South Africa is a country replete with contradictions. On the one hand, it is a poster child for inequality. Tons of litres of ink have been used to tell the story of how South Africa is one of the most unequal countries in the world.
Just a little over 50% of South Africans live in abject poverty. Our country’s economic growth has been vegetating way before the Covid-19 pandemic. The inflation rate lingers on the high side. Unemployment has risen many notches above 30%. Flip the coin and you discover that ours is a country that has been hailed as having one of the most advanced constitutions in the world. It has a bill of rights that supposedly focuses on expanded socio-economic rights. All the glamour around this has failed to reverse the alarming statistics of poverty and inequality. Economic policies, and the socio-economic guarantees of the Constitution are all an illusion.
Colonialism and apartheid implicitly designed an unequal country. Geographically, the racist regimes, pre-1994, sliced South Africa into areas of viable farming controlled by white people, underprivileged homelands for black people and cities where the white elite had absolute domination and regulated all locale decisions.
This geographical arrangement reinforced pathological inequalities in the provision of education, health and other important services. As much as South Africa has been praised for its realisation of dinner dress political equality for its citizens, there is mounting dissatisfaction with the democratic decision arrived at in 1994.
There are two common ground charges that prevail. The first one is that 1994’s virtuous outlooks are dented, with intent by the political and economic elites. The second insinuates that 1994 was considerably uncompleted in that, regardless of the handover of political power to a majority government, it has fallen flat when it comes to addressing the control of the economy by a white elite…and a select politically connected blacks. Poverty and inequality remain unscathed. A plethora of lofty policies have failed dismally to alter the fact that ours is a country that continues to spawn extreme inequalities.
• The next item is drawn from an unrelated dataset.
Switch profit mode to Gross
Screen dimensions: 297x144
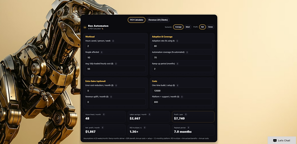210,27
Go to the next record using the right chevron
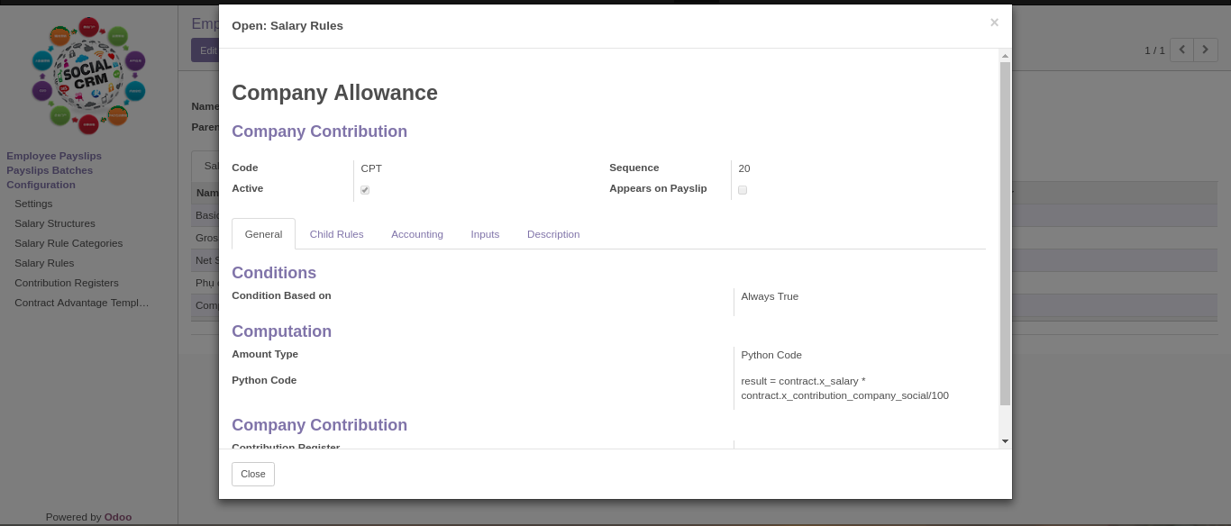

The recent violent unrest demonstrated that our country is a tinderbox, with its structural inequality and unemployment which drive people to desperation.
The economic mayhem created by Covid-19 has made things even ghastlier, with the economy shedding over two million jobs in the second quarter of 2021.
This is an extremely dangerous situation.
Circumstances enfolding poverty make it easier for fanatics to target the vulnerable and resentful feelings of our country’s underprivileged. Radical sections of society will find fertile ground to generate sympathy for whatever nefarious cause they harbour… resulting in the spread of violent unrests and subversive activities. To put it simple, inequality and poverty have the propensity to create pressure that may flare up into deadly civil disobedience. In March of 1991 when the civil war started in Sierra Leone, rebel leaders gained extensive support for their course from the country’s disillusioned youth who were shut out from any form economic activity.
Without meaningful resources for sustenance, the youth veered into violence as the only feasible way to better their lives. What this means is that those that sit hopeless by the side of the road, hungry and with no hope of accessing the promised ‘better life for all’, pose a serious threat to national security. Destitution has a disruptive consequence on our country, which may eventually lead to civil unrest and instability.
A 1986, United Nations General Assembly adopted a resolution which states: “The right to development is an inalienable human right by virtue of which every human person and all peoples are entitled to participate in, contribute to and enjoy economic, social, cultural and political development, in which all human rights and fundamental freedoms can be fully realised.”
As leaders of the republic swiftly move from one blunder to the next, they must take heed that it is no shock that the people who are used as pawns by illegal organisations for drug trafficking, sex slaves, criminals, often come from the ranks of the unemployed, unemployable or dreadfully poverty-stricken.